— TASK STATEMENT —
Pick out every line of the material below that contains the string "text", and copy each one.

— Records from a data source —
--------------------------------

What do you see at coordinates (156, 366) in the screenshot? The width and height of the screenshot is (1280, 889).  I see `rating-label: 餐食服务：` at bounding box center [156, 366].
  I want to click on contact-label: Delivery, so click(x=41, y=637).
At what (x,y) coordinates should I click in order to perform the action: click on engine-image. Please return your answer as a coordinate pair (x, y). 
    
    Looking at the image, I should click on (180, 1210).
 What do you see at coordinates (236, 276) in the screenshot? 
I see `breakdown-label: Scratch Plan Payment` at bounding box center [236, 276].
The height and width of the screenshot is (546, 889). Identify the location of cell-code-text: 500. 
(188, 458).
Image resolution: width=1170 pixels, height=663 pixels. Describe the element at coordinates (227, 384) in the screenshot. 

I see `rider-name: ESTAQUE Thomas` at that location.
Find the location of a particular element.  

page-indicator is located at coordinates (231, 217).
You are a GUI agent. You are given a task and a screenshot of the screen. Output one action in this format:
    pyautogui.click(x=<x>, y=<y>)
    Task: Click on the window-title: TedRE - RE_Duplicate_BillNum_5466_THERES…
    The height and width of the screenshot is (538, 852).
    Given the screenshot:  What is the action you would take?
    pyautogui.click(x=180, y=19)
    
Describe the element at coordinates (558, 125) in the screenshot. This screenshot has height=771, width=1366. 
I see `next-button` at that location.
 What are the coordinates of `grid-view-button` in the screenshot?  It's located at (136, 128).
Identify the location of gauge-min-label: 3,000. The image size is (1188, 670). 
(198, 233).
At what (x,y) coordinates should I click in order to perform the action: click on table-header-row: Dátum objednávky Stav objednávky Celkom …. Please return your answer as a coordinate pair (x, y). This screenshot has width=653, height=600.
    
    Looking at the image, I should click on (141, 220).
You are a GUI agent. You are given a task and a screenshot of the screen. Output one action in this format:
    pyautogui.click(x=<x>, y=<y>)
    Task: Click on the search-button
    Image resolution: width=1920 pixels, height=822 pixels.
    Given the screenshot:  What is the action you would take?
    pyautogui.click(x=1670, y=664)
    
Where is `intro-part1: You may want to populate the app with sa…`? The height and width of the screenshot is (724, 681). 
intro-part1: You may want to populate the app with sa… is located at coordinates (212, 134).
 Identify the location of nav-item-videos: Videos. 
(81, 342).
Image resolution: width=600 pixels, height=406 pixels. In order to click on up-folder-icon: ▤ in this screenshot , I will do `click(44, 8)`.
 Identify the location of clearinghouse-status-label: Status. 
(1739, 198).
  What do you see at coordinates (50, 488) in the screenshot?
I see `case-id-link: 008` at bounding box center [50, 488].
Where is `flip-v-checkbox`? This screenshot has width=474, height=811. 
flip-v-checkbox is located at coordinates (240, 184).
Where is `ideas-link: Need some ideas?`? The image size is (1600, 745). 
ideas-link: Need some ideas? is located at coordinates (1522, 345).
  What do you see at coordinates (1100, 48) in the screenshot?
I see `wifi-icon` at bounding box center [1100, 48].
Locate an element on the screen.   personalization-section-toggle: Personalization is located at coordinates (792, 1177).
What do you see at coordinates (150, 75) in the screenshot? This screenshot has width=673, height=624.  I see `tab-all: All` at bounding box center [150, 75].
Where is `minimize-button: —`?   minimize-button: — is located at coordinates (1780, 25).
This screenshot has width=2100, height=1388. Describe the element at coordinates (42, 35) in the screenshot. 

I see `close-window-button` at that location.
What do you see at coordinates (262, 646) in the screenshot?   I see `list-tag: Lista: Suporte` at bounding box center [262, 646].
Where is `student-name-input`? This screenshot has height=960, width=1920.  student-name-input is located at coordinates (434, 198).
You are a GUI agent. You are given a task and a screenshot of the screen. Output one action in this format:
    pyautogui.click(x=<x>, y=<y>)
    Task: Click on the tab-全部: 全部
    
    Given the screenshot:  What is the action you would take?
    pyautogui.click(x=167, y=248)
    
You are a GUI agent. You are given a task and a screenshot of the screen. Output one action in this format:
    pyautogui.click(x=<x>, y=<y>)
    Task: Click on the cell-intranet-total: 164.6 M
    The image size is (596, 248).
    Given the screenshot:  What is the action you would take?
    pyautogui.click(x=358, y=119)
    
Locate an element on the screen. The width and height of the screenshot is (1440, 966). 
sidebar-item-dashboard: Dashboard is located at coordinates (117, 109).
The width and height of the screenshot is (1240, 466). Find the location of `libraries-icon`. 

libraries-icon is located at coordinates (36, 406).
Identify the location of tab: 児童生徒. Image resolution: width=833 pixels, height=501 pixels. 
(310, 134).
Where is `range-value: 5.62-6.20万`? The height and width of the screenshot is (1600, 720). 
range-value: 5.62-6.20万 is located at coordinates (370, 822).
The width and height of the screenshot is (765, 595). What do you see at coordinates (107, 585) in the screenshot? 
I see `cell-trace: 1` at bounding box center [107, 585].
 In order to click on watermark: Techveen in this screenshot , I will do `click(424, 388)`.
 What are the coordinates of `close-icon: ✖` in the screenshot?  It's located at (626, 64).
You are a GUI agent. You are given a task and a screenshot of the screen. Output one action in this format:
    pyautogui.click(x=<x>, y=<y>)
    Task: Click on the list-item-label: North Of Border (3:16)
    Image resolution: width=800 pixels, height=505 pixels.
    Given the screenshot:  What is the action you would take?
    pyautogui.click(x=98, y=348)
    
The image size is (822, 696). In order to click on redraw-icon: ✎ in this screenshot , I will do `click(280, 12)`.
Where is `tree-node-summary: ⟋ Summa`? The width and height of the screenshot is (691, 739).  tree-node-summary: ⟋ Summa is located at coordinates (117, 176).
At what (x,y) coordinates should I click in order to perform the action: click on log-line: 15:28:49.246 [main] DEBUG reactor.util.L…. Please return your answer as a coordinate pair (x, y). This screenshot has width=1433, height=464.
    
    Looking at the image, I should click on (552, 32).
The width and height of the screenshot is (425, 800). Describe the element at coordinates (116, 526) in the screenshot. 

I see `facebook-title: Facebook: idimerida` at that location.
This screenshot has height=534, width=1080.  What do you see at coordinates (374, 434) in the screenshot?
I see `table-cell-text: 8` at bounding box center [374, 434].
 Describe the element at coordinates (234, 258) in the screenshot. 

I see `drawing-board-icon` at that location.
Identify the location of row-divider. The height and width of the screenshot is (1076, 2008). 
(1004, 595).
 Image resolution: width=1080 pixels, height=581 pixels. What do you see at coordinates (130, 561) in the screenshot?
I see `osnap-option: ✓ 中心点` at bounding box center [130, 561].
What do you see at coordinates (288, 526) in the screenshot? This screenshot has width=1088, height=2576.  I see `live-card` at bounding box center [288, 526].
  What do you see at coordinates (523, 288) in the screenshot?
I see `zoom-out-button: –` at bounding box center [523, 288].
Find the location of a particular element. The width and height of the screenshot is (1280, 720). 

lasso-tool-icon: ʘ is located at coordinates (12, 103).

--------------------------------

— THE COMPLETED TASK —
The height and width of the screenshot is (546, 889). Identify the location of cell-code-text: 500. 
I see `table-cell-text: 8` at bounding box center [374, 434].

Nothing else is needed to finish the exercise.